The façade of the new building is also made of red brick similar to the original protected façade, facilitating continuity in the formal dialogue. Facing the staggering from the street, inside the building is expressed with a continuous and abstract façade to a large interior patio in the centre of the block.
The interior is characterized by a white image characteristic of other interiors designed by the architects, on this time, the continuous covering, instead of being white concrete as on other occasions, is made of white lacquered wooden boards with the carpentry standing out. of doors and windows are shown in their natural colour. On the upper floors are located the administrative spaces open to large garden terraces. The functional program of the project also has an auditorium and has the highest energy rating to guarantee the maximum efficiency of the facilities.
Arquia Bank Offices, in Madrid by Tuñón y Albornoz arquitectos. Photograph by Luis Asín.
Arquia Bank Offices, in Madrid by Tuñón y Albornoz arquitectos. Photograph by Luis Asín.
Arquia Bank Offices, in Madrid by Tuñón y Albornoz arquitectos. Photograph by Luis Asín.
Project description by Tuñón y Albornoz Arquitectos
Behind the façade of an industrial building located on Calle Tutor in Madrid, which housed a printing press at the beginning of the 20th century, the new offices of Arquia Bank and the Arquia Foundation are installed.

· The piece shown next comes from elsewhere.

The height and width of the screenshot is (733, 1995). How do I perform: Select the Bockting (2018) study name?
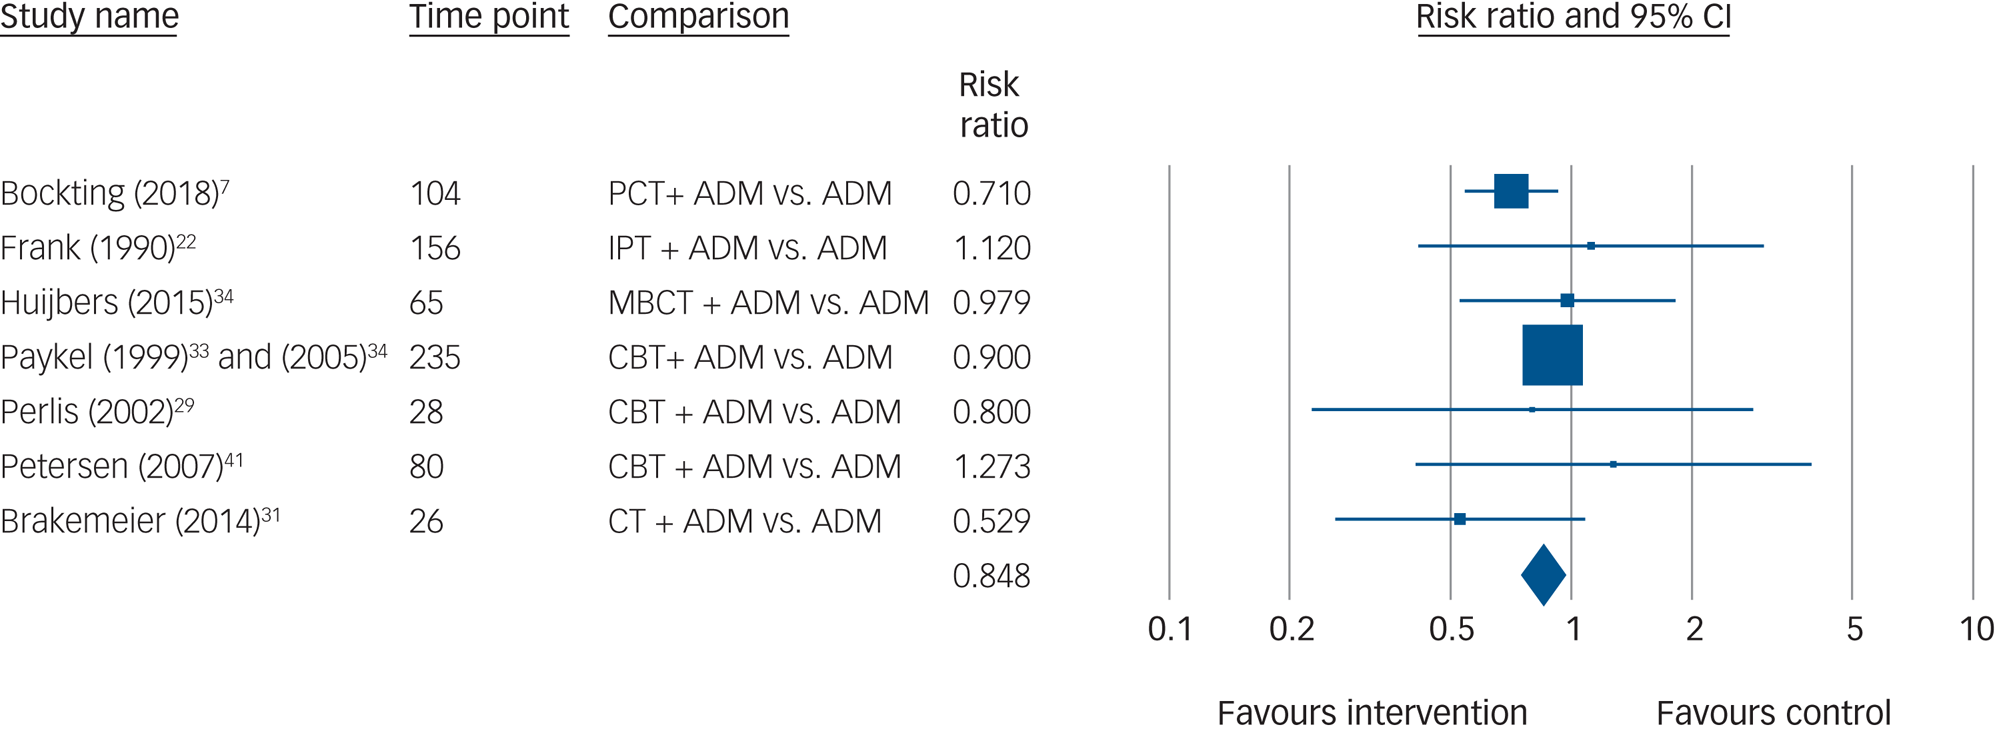click(109, 193)
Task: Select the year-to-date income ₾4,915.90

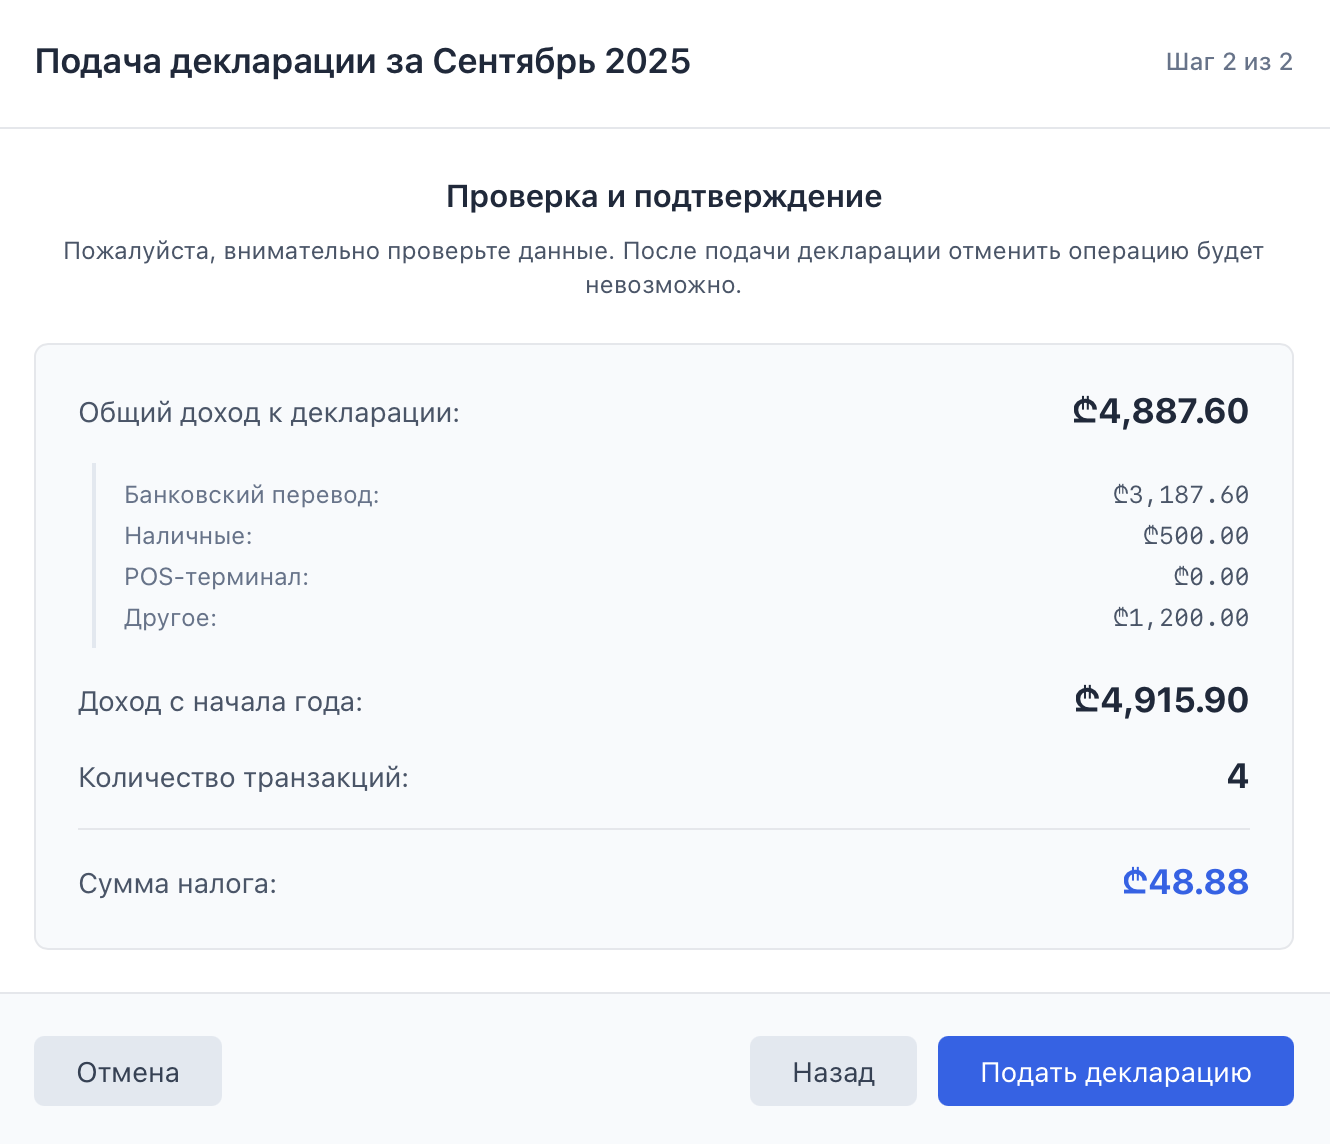Action: (1161, 701)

The new four-story construction, which houses the new administrative building, is discreetly hidden behind the protected façade, staggered to leave the remains of the old industry in the foreground, without affecting the current section of the street, to favour the scale and the luminosity of this section of the street.
On the first floor, a lobby with a small dimension in the plan rises up to the roof of the first terrace, opening on its roof a skylight that introduces light into the space. Several spaces on the first floor open their eyes to the lobby, playing asymmetrically with the gaps in the existing façade.
The lobby gives way to the vertical communication core and to a single multifunctional space that, in turn, opens onto the small garden that is inserted into the courtyard of the block.
Arquia Bank Offices, in Madrid by Tuñón y Albornoz arquitectos. Photograph by Luis Asín.
On the upper floors are the administrative spaces that open onto the different landscaped terraces, giving great light to all spaces.
Walls and ceilings are covered with white lacquered wood as if it were a ship.
The protected façade, made of pressed brick, marks the construction of the stepped façades, as well as that of the façade behind the courtyard of the block. All the exterior walls are perforated with large holes, on an almost industrial scale, establishing links with the construction that once existed in that same place.
And it is that this construction wants to be a simple tribute to those small industries that developed in the area at the beginning of the last century, and also wants to present the respect that the citizens of Madrid have for its humble industrial past.